Looking at serial.threaded, it would appear it immediately or almost immediately goes from being connected (line 185) to not connected (dropping out of the while loop and going disconnected).

I get logging output after super(LineHandler, self).connection_made(transport) in my LineHandler, so it should be connecting (rather than failing inside the super and throwing an exception there), so probably the first exception block from 186…190 doesn’t trigger. So somehow self.alive or self.serial.is_open must be changing to drop it out of the while loop?

https://github.com/pyserial/pyserial/blob/master/serial/threaded/init.py#L179

Here’s my current code, please excuse the badness etc :smiley:

I wasn’t planning to put any of it up until it was both functional and not full of ugly, but maybe it will help find my problem.
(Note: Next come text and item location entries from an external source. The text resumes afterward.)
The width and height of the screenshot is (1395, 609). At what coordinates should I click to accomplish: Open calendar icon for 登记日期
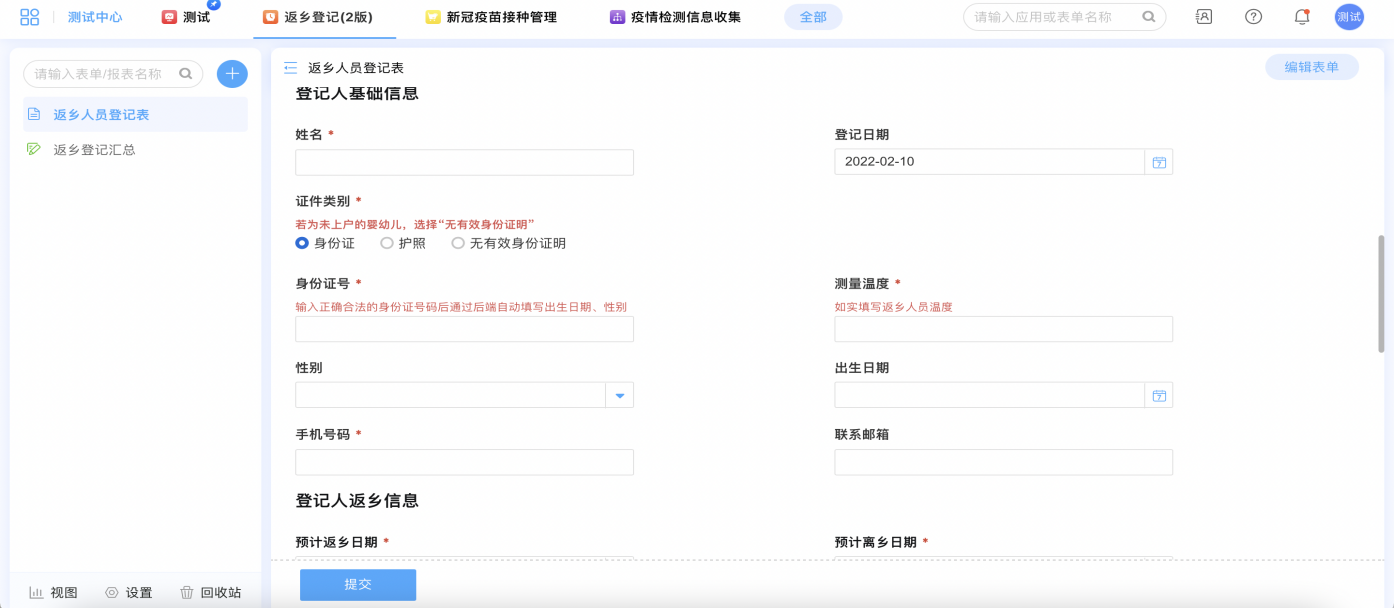(x=1159, y=162)
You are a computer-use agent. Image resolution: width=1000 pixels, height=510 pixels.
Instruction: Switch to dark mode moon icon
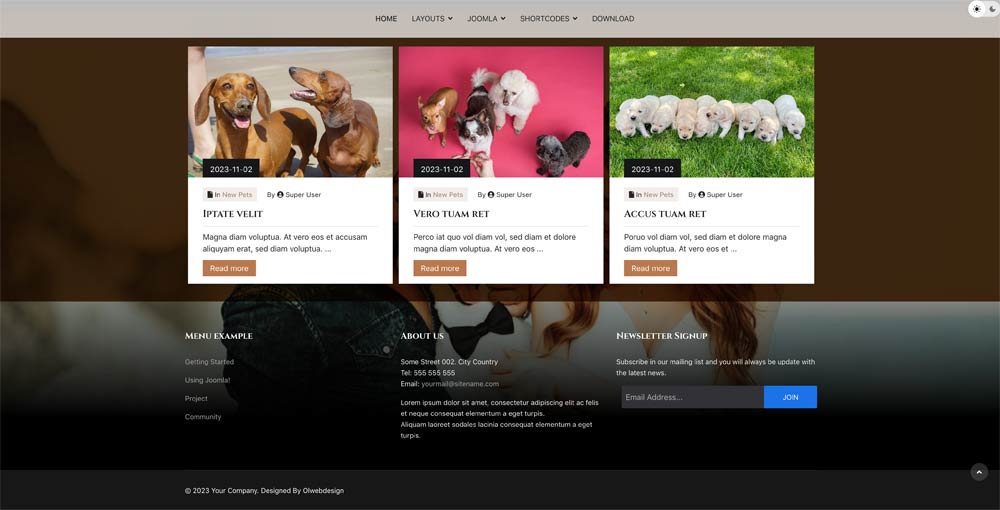tap(992, 9)
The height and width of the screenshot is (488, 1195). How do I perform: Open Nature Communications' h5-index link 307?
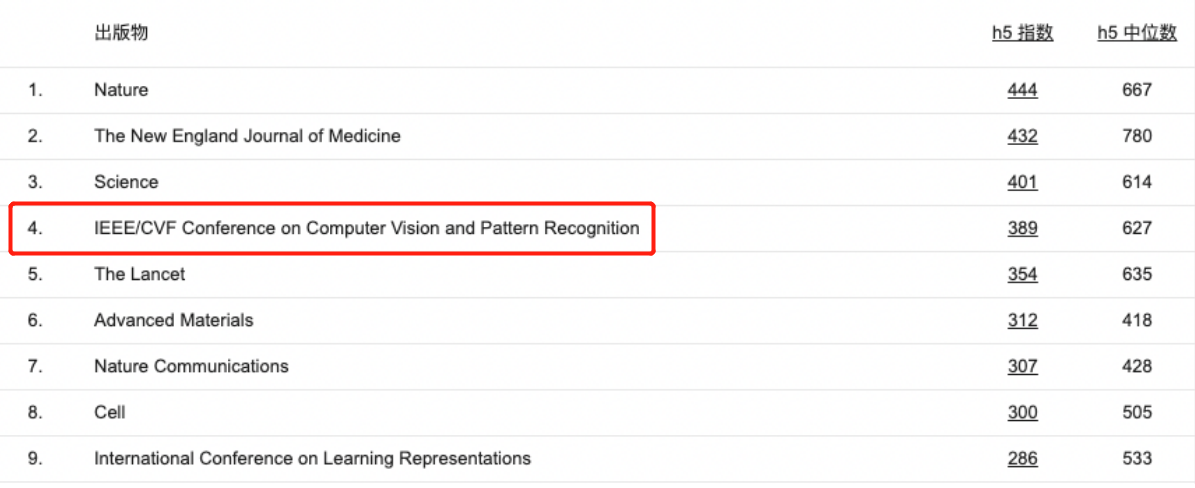pyautogui.click(x=1022, y=366)
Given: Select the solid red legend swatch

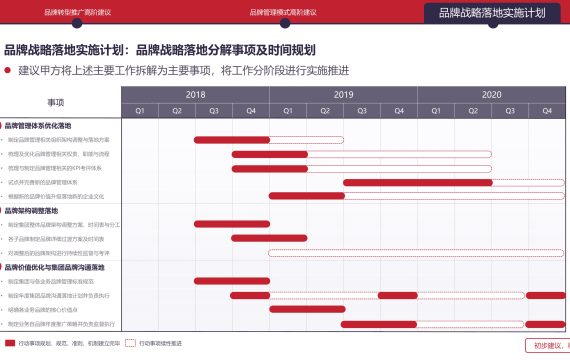Looking at the screenshot, I should pyautogui.click(x=10, y=343).
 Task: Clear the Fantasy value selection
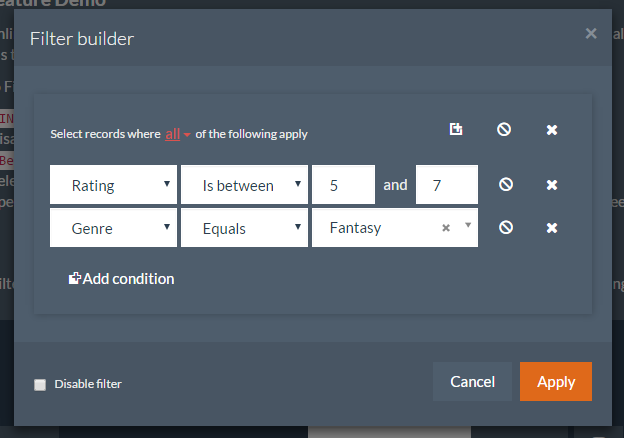(446, 228)
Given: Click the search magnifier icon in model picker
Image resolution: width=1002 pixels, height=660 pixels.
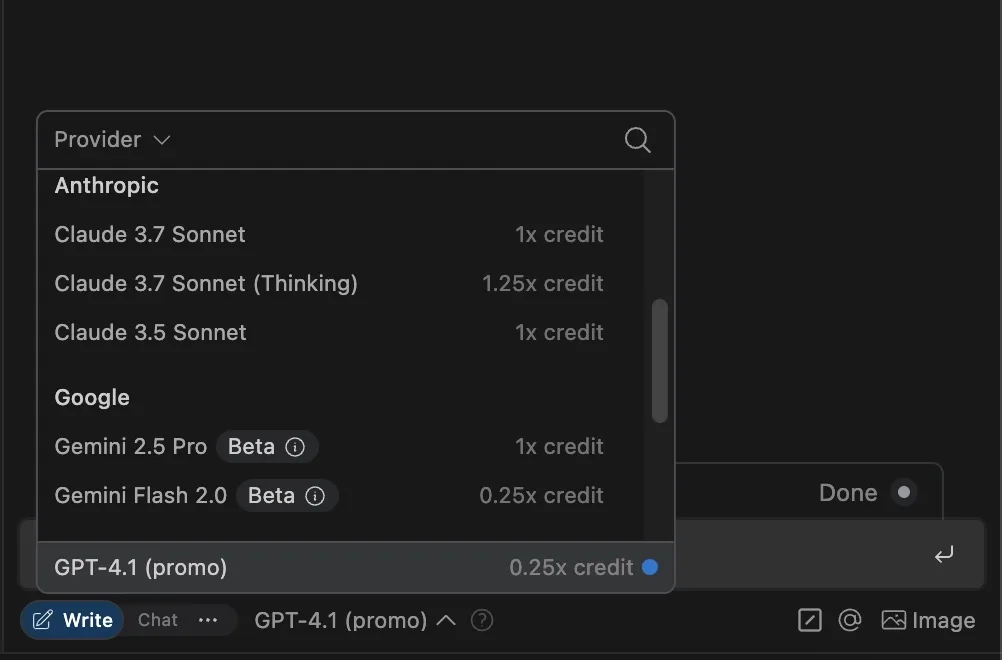Looking at the screenshot, I should pyautogui.click(x=637, y=140).
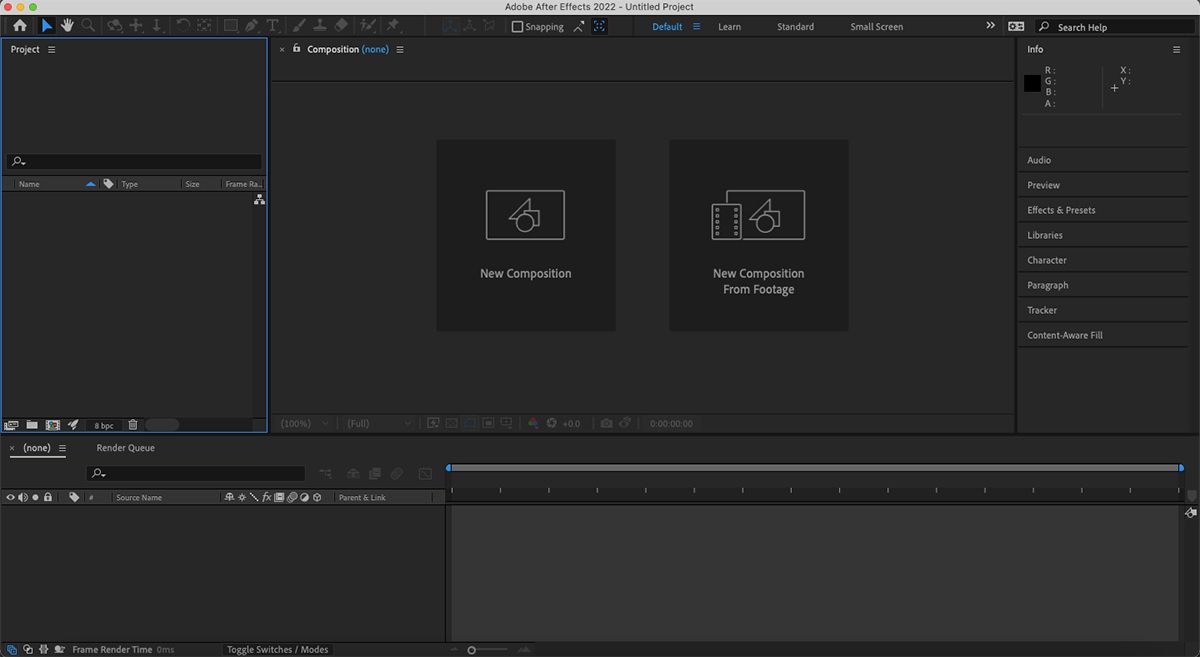Viewport: 1200px width, 657px height.
Task: Open the trash icon in Project panel
Action: click(132, 424)
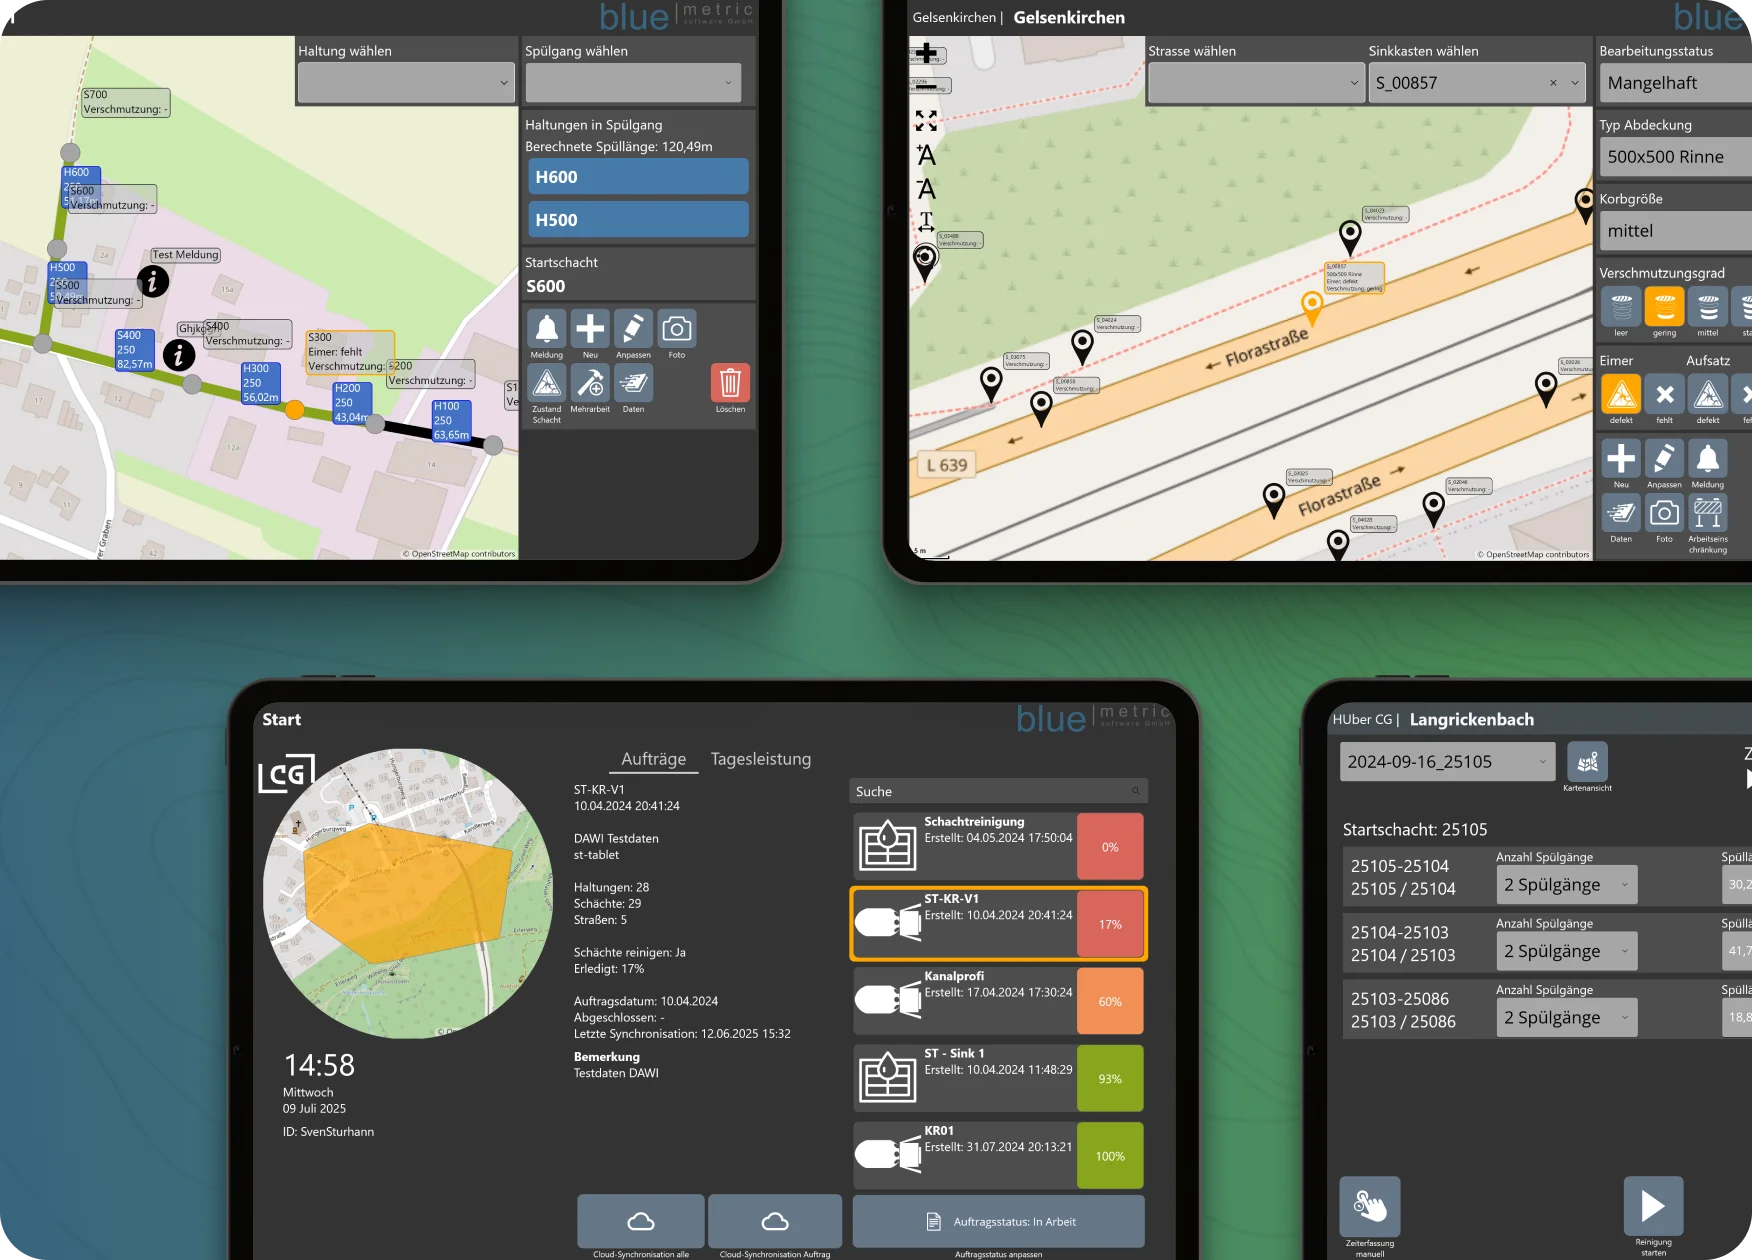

I can just abuse git to retroactively make it look like my first commit was stellar :stuck_out_tongue:

It would go in config/custom_components/

Just add to configuration something like

elkm1:
  host: socket://1.2.3.4:2101
  code: 1234

Alternatively host: /dev/ttyUSB0 etc, though you may have a hard time testing it past making a connection without an actual Elk. I think it should just time out all the attempts to gather information from the Elk as long as it’s connected to something, though it would take a long time to finish starting. If you connect to something you can see the serial / TCP stream on, you’d at least see it’s attempts to communicate as proof it’s “working”.

Just converted my HA version back to standalone and discovered I’d introduced a “race condition” while doing some cleanup, but it wasn’t the cause of the real problem, fixing it had no effect. Updated github with the standalone test version - just run edit test_elkm1.py to set code and host and then run it with python. Only tested with python3.5.

Well, maybe that made a difference on HA side, after all, though it didn’t seem to matter on standalone. At least I don’t appear to have fiddle anything else, and now I got error about component failing to initialize instead (which is because my quick fix to my “race condition” meant that it wasn’t flagged as connected so it would return False in the HA component side of things … ). Commenting out the test for connected gets it to finish startup without further issues, so it looks like I may have figured out my problem … thanks for helping me figure it out :facepalm:

TL;DR : Attempting to set a property of a (not yet set) object from within LineHandler to set the connected flag so that in turn the HA component could see it was connected. I changed how I was doing this and broke it, while converting from standalone to component. At first fixing this didn’t appear to fix it, but maybe I just hadn’t correctly copied the updated version to custom_components/ … For whatever reason, the actual error didn’t appear in the log when running under HA, instead it just immediately closed the connection and fired the connection closed method and so on. Standalone, I got the expected trace dump and crash.

1 Like

You can add an __init__ method to your protocol where you add elk, and instantiate the protocol before passing it to the serial reader thread. You can use a lambda expression to pass the instance instead of a class to the reader, to workaround the reader calling it again.

I may look into that (lambdas and such), at least so I know how to do it, and perhaps make setting the Elk instance cleaner by passing it instead of setting it via a method, but for now I solved the immediate issue by just having Elk query serial’s connection state instead of having the LineHandler set the connection state in Elk in response to calls from serial. :slight_smile:

I’m now working on implementing sensor, binary_sensor, etc platforms.